[Target pointing data]

—————

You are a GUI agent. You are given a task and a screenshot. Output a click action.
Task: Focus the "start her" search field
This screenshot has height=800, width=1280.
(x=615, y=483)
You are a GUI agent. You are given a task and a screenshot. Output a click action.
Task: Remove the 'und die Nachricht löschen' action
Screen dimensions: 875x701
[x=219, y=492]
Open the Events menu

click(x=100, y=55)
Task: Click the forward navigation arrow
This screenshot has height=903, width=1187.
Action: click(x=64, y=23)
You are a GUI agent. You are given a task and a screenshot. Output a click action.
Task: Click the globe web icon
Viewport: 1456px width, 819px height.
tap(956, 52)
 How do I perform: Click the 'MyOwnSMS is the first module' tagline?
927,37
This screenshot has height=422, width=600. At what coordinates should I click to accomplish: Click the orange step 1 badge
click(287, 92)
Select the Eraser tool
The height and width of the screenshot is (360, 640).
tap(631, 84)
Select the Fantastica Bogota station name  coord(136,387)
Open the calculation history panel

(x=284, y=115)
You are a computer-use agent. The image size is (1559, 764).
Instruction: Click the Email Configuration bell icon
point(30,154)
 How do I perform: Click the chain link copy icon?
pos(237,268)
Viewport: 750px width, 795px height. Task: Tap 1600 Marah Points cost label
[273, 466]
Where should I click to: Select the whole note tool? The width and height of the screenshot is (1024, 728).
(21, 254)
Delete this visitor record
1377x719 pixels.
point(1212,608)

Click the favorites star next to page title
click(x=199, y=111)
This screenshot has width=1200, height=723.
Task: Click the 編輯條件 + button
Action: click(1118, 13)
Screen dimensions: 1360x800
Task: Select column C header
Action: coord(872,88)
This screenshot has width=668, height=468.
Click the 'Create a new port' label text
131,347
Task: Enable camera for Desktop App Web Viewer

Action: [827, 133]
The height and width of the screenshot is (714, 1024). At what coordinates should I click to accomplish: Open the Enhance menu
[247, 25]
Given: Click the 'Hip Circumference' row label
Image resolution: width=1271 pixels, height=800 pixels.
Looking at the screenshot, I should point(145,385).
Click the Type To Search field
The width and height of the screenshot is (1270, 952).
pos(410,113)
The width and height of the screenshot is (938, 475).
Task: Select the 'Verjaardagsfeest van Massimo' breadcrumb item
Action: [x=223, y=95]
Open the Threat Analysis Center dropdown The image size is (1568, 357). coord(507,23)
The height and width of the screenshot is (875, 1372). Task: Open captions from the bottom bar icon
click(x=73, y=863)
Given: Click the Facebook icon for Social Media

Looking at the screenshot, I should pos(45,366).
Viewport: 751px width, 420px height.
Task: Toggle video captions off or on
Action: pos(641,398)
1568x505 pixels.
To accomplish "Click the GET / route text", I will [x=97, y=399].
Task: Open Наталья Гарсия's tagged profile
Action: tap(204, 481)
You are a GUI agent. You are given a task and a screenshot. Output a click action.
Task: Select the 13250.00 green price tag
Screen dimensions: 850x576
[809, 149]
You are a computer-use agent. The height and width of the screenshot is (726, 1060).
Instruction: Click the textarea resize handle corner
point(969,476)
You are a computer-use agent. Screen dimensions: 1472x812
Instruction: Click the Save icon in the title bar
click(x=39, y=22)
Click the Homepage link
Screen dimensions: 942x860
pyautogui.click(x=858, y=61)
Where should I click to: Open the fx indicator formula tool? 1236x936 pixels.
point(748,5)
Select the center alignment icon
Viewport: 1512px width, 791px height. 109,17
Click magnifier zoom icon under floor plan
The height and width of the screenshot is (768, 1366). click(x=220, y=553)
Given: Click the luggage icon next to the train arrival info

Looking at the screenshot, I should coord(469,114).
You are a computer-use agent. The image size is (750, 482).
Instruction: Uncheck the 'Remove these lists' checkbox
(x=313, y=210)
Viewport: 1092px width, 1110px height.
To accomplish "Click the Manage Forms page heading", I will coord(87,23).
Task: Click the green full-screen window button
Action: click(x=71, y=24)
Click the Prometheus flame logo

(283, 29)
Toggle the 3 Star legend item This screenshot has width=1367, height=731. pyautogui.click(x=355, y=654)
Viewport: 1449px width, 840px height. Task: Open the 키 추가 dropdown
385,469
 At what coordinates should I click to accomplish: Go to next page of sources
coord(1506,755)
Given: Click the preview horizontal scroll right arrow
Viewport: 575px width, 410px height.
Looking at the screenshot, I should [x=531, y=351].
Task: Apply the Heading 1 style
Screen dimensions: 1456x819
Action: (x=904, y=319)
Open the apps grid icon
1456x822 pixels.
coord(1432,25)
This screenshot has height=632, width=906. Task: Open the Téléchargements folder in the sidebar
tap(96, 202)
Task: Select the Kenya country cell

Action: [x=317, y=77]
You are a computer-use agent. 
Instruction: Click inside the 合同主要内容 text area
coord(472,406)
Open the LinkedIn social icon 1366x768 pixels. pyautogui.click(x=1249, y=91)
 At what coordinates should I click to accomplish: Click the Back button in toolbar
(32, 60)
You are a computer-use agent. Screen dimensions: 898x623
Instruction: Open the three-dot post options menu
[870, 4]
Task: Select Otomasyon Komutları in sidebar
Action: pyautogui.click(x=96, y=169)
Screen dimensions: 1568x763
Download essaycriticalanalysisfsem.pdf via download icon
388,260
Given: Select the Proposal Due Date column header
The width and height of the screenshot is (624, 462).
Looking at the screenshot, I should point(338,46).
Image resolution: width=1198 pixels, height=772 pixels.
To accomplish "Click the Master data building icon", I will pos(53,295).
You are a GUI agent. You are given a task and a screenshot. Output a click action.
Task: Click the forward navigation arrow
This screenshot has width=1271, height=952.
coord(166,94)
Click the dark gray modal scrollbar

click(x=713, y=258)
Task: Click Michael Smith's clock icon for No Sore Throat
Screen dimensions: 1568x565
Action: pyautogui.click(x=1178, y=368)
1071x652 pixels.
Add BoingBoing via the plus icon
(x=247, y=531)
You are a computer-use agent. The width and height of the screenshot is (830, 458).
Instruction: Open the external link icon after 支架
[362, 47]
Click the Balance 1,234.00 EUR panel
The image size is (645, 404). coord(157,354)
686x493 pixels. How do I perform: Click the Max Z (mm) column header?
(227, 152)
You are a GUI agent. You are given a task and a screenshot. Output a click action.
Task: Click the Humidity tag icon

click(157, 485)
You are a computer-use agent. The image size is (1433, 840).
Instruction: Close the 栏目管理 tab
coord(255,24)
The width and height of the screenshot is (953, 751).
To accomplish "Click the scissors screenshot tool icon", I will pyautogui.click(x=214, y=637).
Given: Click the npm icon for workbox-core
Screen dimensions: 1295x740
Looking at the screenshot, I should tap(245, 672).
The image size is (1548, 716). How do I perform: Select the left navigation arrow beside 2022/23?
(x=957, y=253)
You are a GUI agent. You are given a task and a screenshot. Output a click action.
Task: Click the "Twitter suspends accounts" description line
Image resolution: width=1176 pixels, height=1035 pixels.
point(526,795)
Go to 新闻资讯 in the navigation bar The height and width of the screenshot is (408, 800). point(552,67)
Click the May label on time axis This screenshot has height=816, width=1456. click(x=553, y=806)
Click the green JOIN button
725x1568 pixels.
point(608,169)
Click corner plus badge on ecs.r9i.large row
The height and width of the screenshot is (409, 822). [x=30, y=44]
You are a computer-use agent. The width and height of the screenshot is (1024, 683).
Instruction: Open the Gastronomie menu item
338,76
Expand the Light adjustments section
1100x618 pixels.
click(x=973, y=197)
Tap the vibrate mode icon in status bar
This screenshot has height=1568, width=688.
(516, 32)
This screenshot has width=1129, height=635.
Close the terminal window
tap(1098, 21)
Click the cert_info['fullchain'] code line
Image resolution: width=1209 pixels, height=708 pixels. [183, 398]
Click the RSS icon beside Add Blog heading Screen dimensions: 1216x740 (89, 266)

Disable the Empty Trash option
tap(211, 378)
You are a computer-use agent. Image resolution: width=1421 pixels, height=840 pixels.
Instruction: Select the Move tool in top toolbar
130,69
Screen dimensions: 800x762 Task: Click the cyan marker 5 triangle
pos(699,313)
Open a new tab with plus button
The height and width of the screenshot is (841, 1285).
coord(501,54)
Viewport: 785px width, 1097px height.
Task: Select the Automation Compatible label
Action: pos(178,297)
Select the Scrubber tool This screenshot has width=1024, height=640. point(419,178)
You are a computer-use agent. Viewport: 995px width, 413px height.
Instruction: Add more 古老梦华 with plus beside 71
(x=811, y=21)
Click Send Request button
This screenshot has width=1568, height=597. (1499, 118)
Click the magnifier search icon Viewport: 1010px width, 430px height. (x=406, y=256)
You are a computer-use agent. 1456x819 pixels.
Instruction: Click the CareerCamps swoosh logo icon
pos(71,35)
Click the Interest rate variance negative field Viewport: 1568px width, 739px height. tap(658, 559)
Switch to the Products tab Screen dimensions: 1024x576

—————

**AIM OF THE TASK:**
Please recast the records from the line with "At what coordinates should I click to accomplish: Click the Back" to the line with "coord(166,94)", both included, as a JSON list of strings with one string per line and blank lines left out.

**IN RESPONSE:**
[
  " At what coordinates should I click to accomplish: Click the Back button in toolbar",
  "(32, 60)",
  "You are a computer-use agent. Screen dimensions: 898x623",
  "Instruction: Open the three-dot post options menu",
  "[870, 4]",
  "Task: Select Otomasyon Komutları in sidebar",
  "Action: pyautogui.click(x=96, y=169)",
  "Screen dimensions: 1568x763",
  "Download essaycriticalanalysisfsem.pdf via download icon",
  "388,260",
  "Given: Select the Proposal Due Date column header",
  "The width and height of the screenshot is (624, 462).",
  "Looking at the screenshot, I should point(338,46).",
  "Image resolution: width=1198 pixels, height=772 pixels.",
  "To accomplish \"Click the Master data building icon\", I will pos(53,295).",
  "You are a GUI agent. You are given a task and a screenshot. Output a click action.",
  "Task: Click the forward navigation arrow",
  "This screenshot has width=1271, height=952.",
  "coord(166,94)"
]